** YOUR TASK **
Give the number of lines below that contain the string "will", and no other text.
====== INPUT
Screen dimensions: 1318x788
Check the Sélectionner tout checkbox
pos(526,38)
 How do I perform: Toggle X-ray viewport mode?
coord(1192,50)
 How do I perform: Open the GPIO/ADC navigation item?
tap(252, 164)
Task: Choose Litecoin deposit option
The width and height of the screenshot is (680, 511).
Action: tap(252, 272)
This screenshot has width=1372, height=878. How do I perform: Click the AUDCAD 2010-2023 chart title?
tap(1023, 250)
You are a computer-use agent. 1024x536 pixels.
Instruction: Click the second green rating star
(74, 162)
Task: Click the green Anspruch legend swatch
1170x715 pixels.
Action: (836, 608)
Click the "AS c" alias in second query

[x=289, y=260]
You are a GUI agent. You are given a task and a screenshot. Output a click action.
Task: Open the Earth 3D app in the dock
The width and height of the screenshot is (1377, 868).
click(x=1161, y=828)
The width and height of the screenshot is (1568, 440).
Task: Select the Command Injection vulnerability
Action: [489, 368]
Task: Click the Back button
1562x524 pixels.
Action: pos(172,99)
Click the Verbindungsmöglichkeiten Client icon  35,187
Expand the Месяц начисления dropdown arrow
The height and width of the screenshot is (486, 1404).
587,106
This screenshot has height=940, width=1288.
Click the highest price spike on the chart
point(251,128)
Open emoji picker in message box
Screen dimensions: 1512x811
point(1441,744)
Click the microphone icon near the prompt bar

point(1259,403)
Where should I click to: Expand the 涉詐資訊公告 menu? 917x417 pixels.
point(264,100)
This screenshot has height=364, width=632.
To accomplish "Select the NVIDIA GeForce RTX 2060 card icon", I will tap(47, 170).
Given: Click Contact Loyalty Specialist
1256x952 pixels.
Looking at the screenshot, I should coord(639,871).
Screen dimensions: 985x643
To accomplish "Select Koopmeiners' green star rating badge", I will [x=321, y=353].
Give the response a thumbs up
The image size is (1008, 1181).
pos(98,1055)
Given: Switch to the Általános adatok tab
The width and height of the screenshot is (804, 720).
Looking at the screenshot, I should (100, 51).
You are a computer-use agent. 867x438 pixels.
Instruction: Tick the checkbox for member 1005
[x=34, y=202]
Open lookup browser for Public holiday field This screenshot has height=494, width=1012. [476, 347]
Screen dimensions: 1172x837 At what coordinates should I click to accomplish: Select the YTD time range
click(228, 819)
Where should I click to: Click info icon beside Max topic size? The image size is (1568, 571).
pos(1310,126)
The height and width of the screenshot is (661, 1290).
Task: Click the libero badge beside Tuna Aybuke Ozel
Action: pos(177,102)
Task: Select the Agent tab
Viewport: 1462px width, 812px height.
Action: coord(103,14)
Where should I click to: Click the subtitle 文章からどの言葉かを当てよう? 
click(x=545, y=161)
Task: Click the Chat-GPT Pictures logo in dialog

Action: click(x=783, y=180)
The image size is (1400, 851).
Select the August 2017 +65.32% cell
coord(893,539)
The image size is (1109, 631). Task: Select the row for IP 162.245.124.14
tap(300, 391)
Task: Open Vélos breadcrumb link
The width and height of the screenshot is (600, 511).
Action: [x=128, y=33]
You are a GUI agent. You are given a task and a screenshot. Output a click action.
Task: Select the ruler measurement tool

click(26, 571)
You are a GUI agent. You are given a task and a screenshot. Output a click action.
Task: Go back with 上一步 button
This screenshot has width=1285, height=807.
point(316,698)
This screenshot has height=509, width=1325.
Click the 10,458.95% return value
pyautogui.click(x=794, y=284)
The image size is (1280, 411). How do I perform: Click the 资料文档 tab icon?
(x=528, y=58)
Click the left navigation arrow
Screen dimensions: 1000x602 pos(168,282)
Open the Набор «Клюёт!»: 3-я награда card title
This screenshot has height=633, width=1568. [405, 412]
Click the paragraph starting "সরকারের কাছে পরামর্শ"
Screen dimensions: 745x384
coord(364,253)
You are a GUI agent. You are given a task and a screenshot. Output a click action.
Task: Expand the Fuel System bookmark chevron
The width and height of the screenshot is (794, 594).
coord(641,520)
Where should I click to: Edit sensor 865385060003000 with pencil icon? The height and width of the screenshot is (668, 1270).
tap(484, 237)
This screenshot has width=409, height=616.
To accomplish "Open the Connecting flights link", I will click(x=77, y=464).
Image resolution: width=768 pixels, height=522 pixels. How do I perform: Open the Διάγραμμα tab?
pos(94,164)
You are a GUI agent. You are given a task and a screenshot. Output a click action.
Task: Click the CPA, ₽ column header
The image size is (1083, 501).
============
** COMPLETED TASK **
3